<<<<

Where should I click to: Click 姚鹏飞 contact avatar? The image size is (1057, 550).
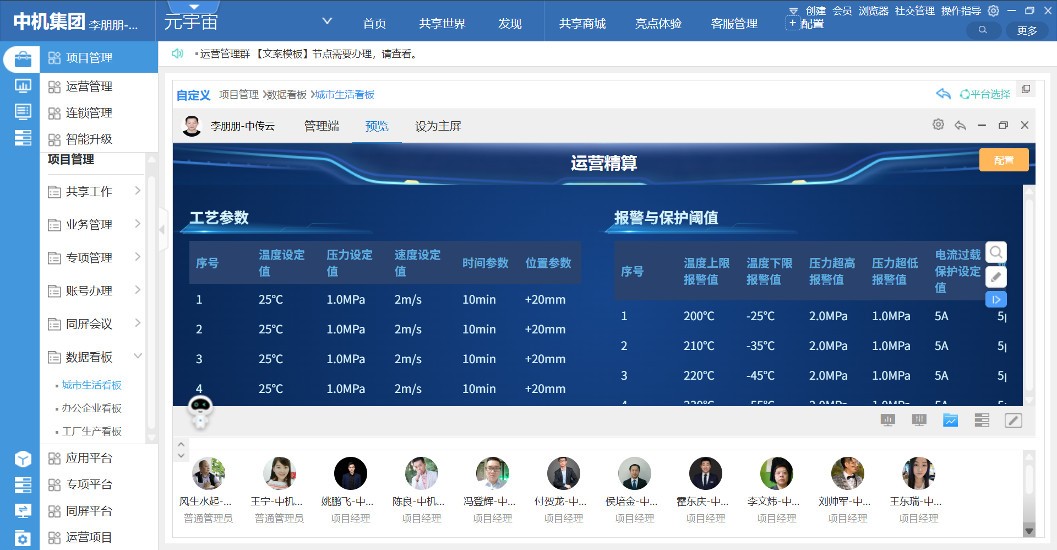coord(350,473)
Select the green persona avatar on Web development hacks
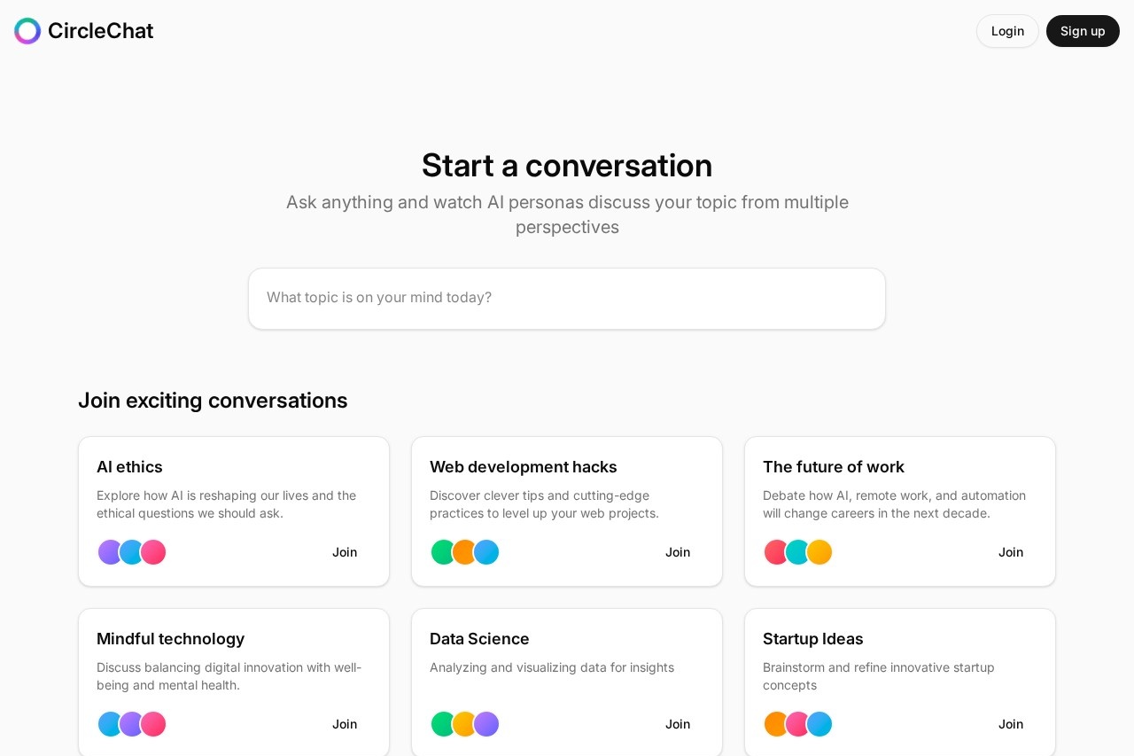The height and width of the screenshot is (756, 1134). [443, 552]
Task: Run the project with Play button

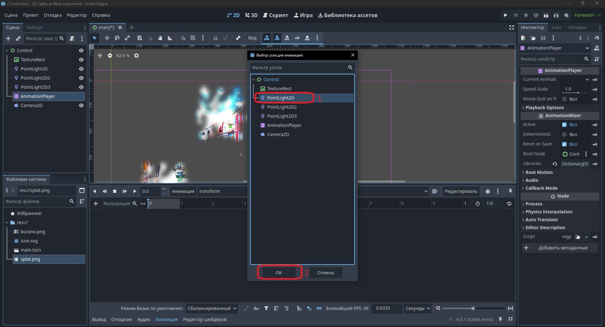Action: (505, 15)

>>>>

Write all the lines above out again exactly, minus the images.

ANSWER AREA -
Where should I click to: Click 姚鹏飞 contact avatar? The image size is (1057, 550).
coord(350,473)
Select the green persona avatar on Web development hacks
The height and width of the screenshot is (756, 1134). [443, 552]
Task: Run the project with Play button

Action: (505, 15)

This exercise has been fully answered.